> **SOAL**: Tuliskan kembali seluruh data di bawah ini kata demi kata, tanpa menyertakan gambar di dalamnya.

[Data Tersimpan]
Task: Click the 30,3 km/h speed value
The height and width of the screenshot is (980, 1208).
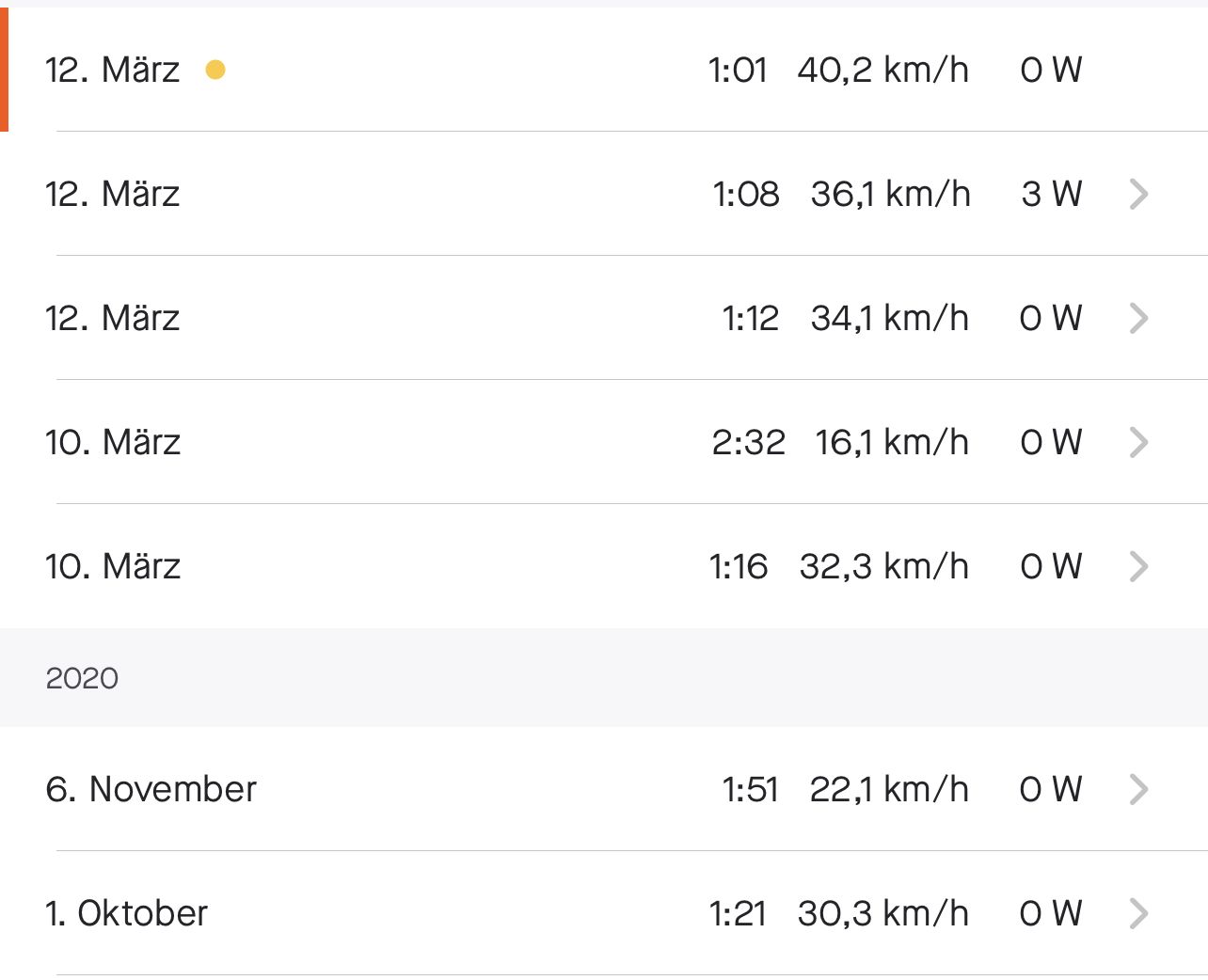Action: pyautogui.click(x=882, y=913)
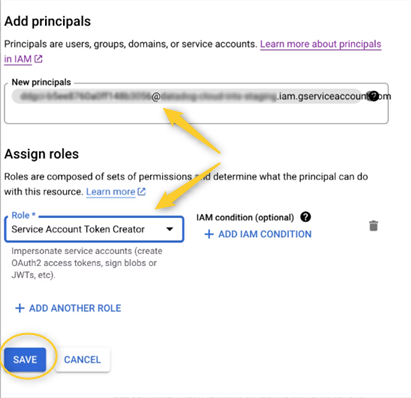Focus the empty area of the New principals field

196,114
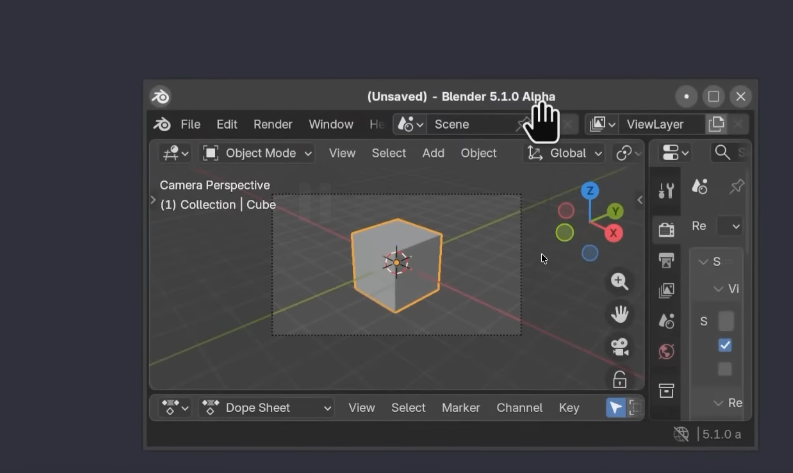
Task: Open the View Layer properties tab icon
Action: [x=667, y=290]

> **PENYELESAIAN**:
Task: Click the 30,3 km/h speed value
The height and width of the screenshot is (980, 1208).
Action: pyautogui.click(x=882, y=913)
Focus the empty area of the New principals field

196,114
Task: Open the View Layer properties tab icon
Action: [x=667, y=290]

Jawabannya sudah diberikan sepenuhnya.